Run for your life

Last updated: 07/04/2015 11:36 by MichelleMcDonagh to MichelleMcDonagh's Blog
Filed under: MummyBloggers
If anybody had told me this time last year that I would be running 5k three times a week, I would have laughed at them. I was the girl who forged notes from my mother every week to get out of doing sport at school.
 
Over the years, I tried fitness classes and hated them all. I was far too uncoordinated (and unfit) for aerobics and spent most of the class praying for the torture to end. I joined a gym for a while and that was a novelty for about a week until I realised I hated that too, although I did enjoy the hot tub. My workouts grew shorter and my hot tub sessions longer until I stopped going after a month.
 
I walked like a demon to slim down to nothing for my wedding, but with three kids coming thick and fast over the years since then, my fitness routine consisted of housework and running around after the kids. A combination of post-natal depression and IBS kept my weight down (not a diet plan to be recommended), but my energy levels hit an all time low.
 
I used to look at people out running and think they were fitness freaks, yet I was always attracted to running for some reason. It was faster and less boring than walking and was one of the few exercises that I could potentially fit into my routine as a busy working mum. I just didn’t think I would be ever be able to do it myself as I was so unfit.
 
Today, I am starting the final week of my Couch to 5K programme and will be running for 30 minutes nonstop. After doing three runs this week, I will have completed the programme and I can’t believe it. I am a runner! I feel so proud to say it and the benefits have been huge — increased energy, improved mood, healthier eating and such a feeling of achievement.
 
Taking up running can seem like a terrifying prospect, especially if you feel out of shape or unfit.
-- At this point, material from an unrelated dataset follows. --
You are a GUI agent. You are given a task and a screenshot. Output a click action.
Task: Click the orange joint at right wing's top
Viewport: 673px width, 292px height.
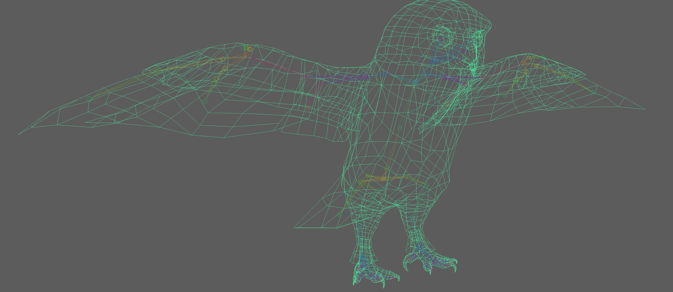click(x=524, y=63)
There are lots of Couch to 5K apps and plans out there, but I found the NHS one great. It’s totally free and designed to help absolute beginners to get into running.
 
 
The plan involves three runs per week with a day of rest in between and a different schedule for each of the nine weeks. The plan works because it starts with a mix of running and walking to gradually build up your stamina. You download the podcast which features a narrator called Laura who is like your own personal trainer, keeping you motivated through the runs.
 
When I started the first week, I could barely run for 60 seconds at a time but now I am running 28 minutes and about to do my first 30 minute run. The longer runs are not easy and there are days when I struggle with my breathing or stitches, but the Couch to 5K website has tonnes of advice on everything from what to wear and the correct way to run to how to get rid of a stitch. And you feel incredible afterwards!
 
I really struggled around week four and considered going back a week, but I went on the website forum for some advice and got numerous replies straight back from other runners a bit further ahead on the programme who encouraged me to keep going. My sister, who is even more of an exercise-phobe than me, is now on week seven of the programme.
 
So to any mums out there who would like to exercise but think they can’t do it, get off the couch and get your runners on because if I can do it, you can too.
 
Michelle McDonagh is a freelance journalist working from Blarney, Co Cork. She’s a mum of three children aged 2, 4 and 5, and a firm believer in 'good enough' parenting, bribery and the healing powers of chocolate.